Posted: Sat Mar 07, 2009 12:48 am
by Onceler
Great post, James. Very helpful. I can agree from my experience that the act of paying attention without trying to change a feeling complex is very beneficial. It not only dissolves the negative feeling, it puts things "right". There seems to be a pattern of movement that awareness wants to take. It is immensely gratifying to be congruent with this pattern....in my limited experience.

Soapbox, I don't know if I stand by the you-have-to-have-a-healthy-ego-to-lose-it statement. This is just something I heard. When I work with children and teens in therapy I shoot for a state of "okay". They get that. This is more what I mean. Not wildly happy or sad, but a state of dealing with external and internal phenomena in an "okay" manner.

Re: Confusion

Posted: Wed Apr 08, 2009 7:08 pm
by PresenceBased
:)

Re: Confusion

Posted: Thu Apr 09, 2009 12:37 am
by kokujindayo
My biggest confusion is "What's a thought?"


If I ask myself "Am I thinking right now?" and no thoughts follow, wasn't I already outloud and thinking in my head to ask the question "Am I thinking right now?"

What dialogue in my head is my awareness, and what's my ego? I almost think BOTH are my ego, and all of a sudden there's this THIRD figure being aware of both, calling them both egoic thoughts - but hey now there's this 4th, and as you can see, its an infinite supply of mind-diolague using "aware'ers, as you can say.


And I wonder if all of that is thought or am I just being silly, of course some part of 'me' is going to be able to talk.


I have no freakin' clue and if that made sense to anyone and they can clear it up, that would be awesome lol.

Re: Confusion

Posted: Thu Apr 09, 2009 1:21 am
by Sighclone
Get ready to have a thought. And when you have this thought, it will be as "Thoughty" as any thought you could ever have. It will be a perfect thought. No thought could ever be more of a thought than this one. So, forever, in your life, you will know that on April 8, 2009, you had a thought. A real thought.

After this paragraph there will be another paragraph. It will have one sentence. If you understand that sentence, you will have had a thought (maybe two or three...). It will be one you have had before, so then you will know that you have had thoughts before...jillions of them. Get READY....

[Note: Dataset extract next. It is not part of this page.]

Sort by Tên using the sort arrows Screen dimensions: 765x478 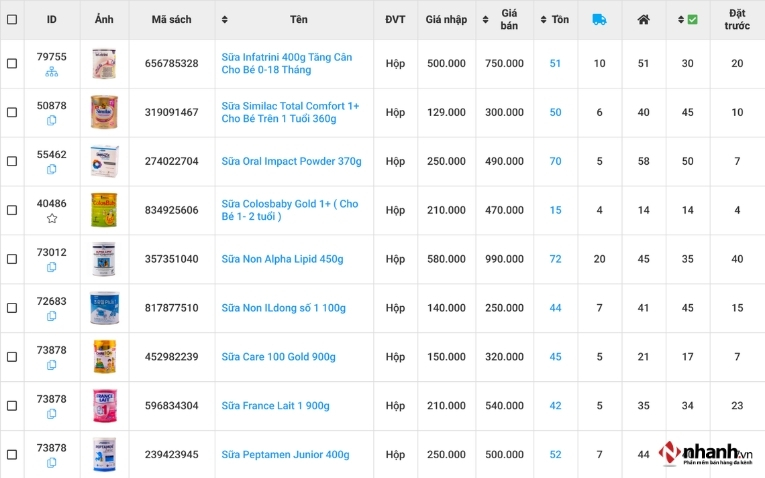pyautogui.click(x=224, y=20)
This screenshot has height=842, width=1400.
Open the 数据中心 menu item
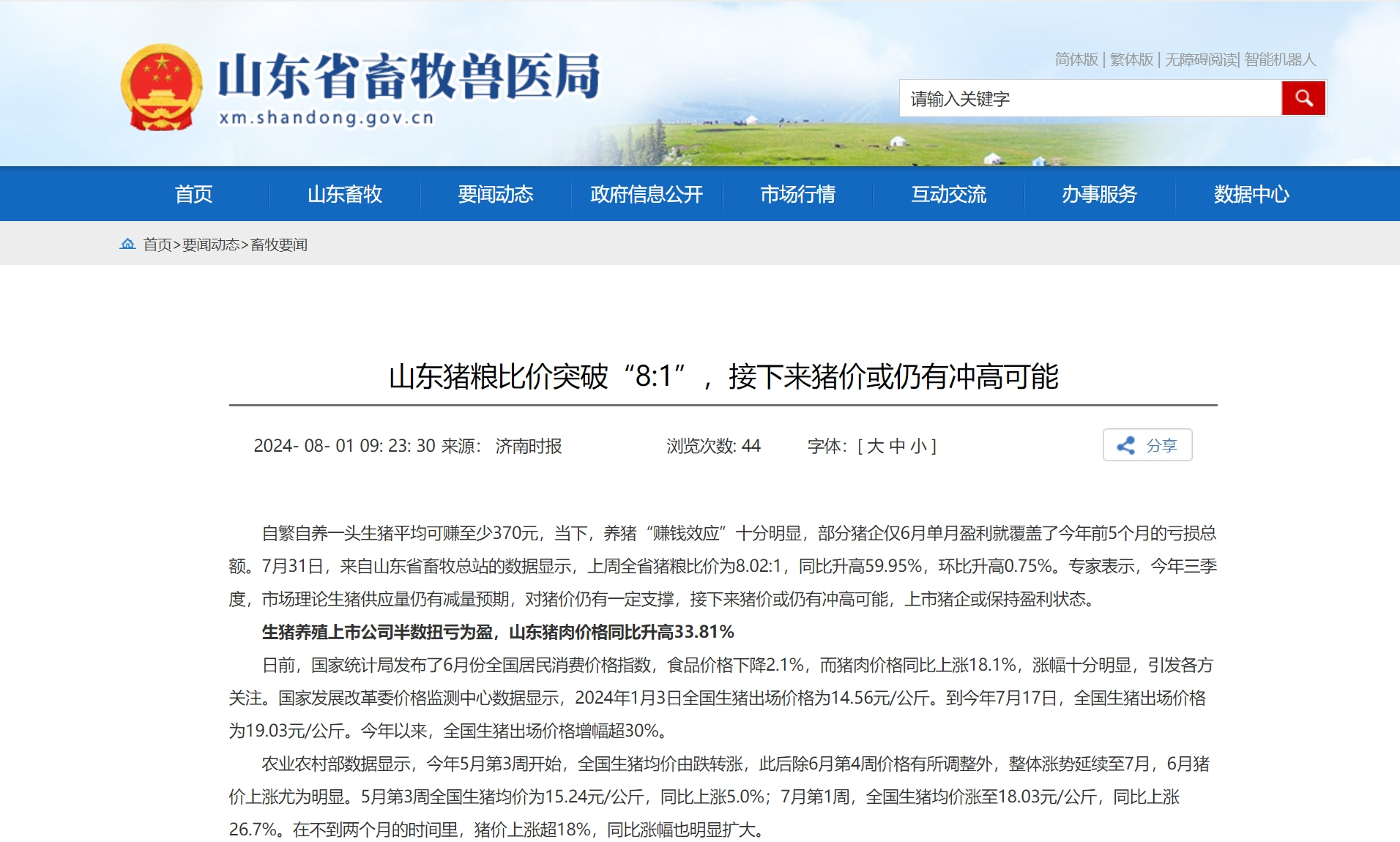pos(1251,194)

On a clear day, the sky is blue.


There...you have had a thought. You probably had that thought when you were about two years old. That's when the words "sky" and "blue" entered your consciousness.

Now, a harder question is "to whom do these thoughts arise?" Let us know the answer to that question in as clear and profound words as you can... :)

Can an egoic self have a thought? Sure. People whose lives are completely ruled by unconscious egos can have lives full of thoughts...in fact, that's almost all that is in their life...thoughts. Bundles of thoughts and self-impressions. The relationship between ego and Self, the strength of ego, the power of the present moment, the sense of a veil falling, surrendering are all topics with hundreds of posts here. There are instantaneous and sublime answers and lengthy heart-felt circuitous answers, and famous nondual "non-answers." That question, also worded "Who Am I?" is not trivial.

The thing about the blue-sky thought is that it is a kind of a pointer...the ego is profoundly bored with the blue sky, the Self loves it. Go outside and check it out.